--- STUDY MATERIAL Enclosed Below ---
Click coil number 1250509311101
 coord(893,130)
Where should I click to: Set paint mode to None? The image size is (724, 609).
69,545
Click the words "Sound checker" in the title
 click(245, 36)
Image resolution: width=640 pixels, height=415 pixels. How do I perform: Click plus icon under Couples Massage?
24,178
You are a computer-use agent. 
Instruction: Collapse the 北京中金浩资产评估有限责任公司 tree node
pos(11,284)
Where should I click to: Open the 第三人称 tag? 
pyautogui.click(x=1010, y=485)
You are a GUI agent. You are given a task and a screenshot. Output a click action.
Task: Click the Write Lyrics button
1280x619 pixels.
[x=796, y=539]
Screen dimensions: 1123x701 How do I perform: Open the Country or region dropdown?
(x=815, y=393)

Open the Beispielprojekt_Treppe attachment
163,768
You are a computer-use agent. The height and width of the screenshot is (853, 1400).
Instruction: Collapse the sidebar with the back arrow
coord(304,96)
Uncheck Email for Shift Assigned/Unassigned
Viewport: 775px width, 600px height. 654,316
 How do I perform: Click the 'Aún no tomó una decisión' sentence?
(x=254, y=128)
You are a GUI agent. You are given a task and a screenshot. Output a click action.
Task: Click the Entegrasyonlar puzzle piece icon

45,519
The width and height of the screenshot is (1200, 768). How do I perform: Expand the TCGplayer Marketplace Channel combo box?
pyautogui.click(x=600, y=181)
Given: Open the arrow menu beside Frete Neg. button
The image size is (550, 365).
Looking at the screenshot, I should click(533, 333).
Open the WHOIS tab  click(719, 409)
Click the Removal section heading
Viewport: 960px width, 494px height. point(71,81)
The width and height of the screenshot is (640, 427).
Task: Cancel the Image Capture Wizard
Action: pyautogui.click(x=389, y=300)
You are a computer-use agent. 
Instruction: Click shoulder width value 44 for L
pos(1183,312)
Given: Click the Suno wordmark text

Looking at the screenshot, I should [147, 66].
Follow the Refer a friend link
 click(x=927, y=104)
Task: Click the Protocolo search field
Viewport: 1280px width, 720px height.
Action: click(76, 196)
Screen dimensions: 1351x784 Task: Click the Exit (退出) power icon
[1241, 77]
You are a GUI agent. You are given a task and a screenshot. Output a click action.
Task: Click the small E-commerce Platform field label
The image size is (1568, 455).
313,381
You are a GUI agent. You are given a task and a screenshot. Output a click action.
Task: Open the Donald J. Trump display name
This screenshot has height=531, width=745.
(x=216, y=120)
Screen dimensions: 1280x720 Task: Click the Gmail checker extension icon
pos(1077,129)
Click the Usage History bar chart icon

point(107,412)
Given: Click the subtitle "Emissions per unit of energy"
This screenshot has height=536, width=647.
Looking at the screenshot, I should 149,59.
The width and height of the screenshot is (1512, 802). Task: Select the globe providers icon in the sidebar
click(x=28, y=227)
--- End of Enclosed STUDY MATERIAL ---
§ **PROBLEM DETAILS**:
Work through the records above. Copy every line with the string "field".

§ **RESULT**:
Task: Click the Protocolo search field
Task: Click the small E-commerce Platform field label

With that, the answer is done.